Although CERB (Canada Emergency Response Benefit) was supposed to be a lifeline for many Canadians who lost their income due to the COVID-19 pandemic, some federal employees abused the system and claimed the benefit when they were not eligible.
To date, the CRA has fired 185 employees so far and is investigating another 600 cases.
The benefit provided $2,000 per month to Canadians who were unable to work or had reduced hours because of the public health measures.
According to the agency, some of its employees may have qualified for the benefit, depending on their contract type and situation.
The CRA started its internal review in July and quickly terminated 20 employees who had received CERB improperly.
The agency says that it is committed to maintaining the highest standard of conduct and integrity, as it is responsible for administering the Income Tax Act and many COVID-19 benefits.
National Revenue Minister Marie-Claude Bibeau praised the CRA for its “zero tolerance” approach to dealing with employees who took advantage of CERB during the last spate of firings in September.
She said that the agency was sending a clear message that such behaviour was unacceptable and would not be tolerated.
Several high profile fraudulent pandemic benefits cases have come to light in recent months.

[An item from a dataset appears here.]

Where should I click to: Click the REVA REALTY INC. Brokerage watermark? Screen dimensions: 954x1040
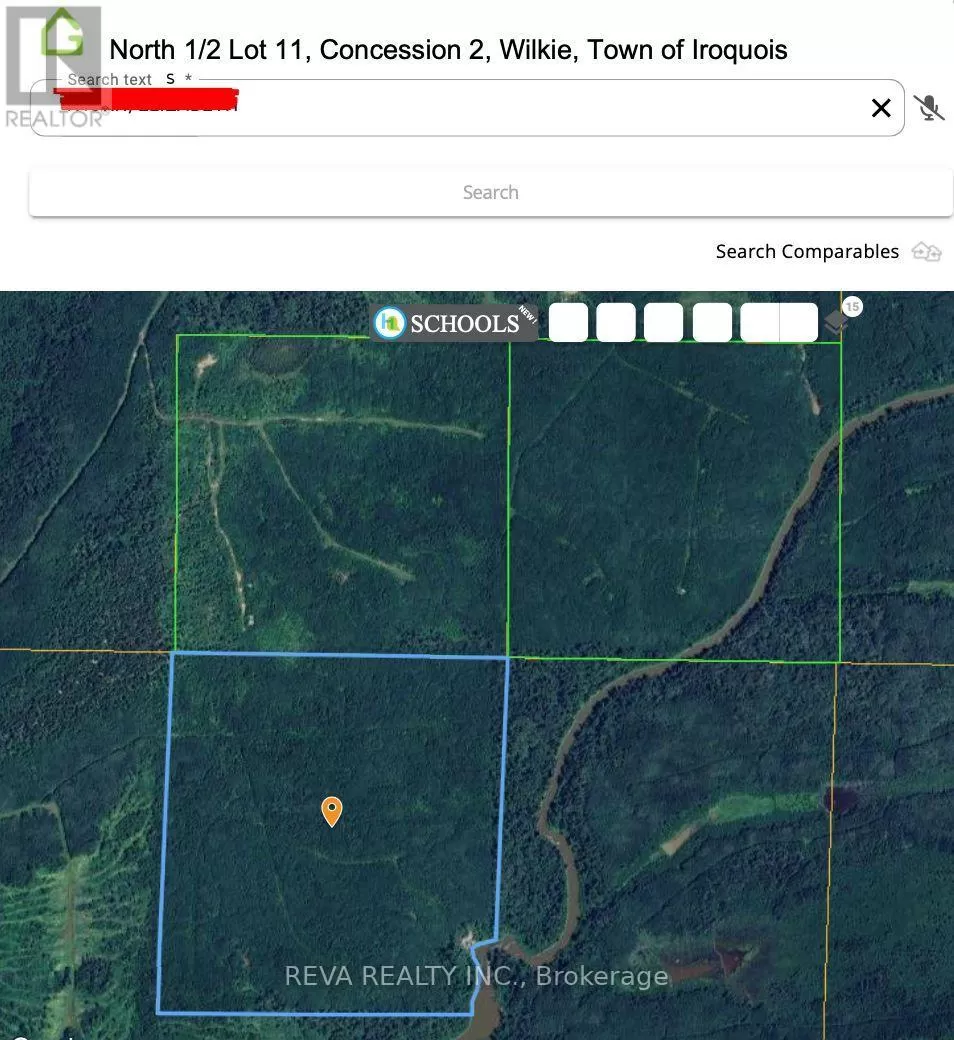pos(476,976)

In October, a Toronto Uber driver had his bank account frozen after being suspected of improperly obtaining over $4.5 million in Covid-19 relief meant for businesses.
The case, highlighted in an Ontario court, exposed the exorbitant misuse of pandemic fiscal programs.
Ontario Superior Court Justice Michael Penny ruled that Rabih George Barake accessed the funds under false pretenses, ordering him to repay the bank with interest and costs, and imposing punitive damages totaling $1.5 million.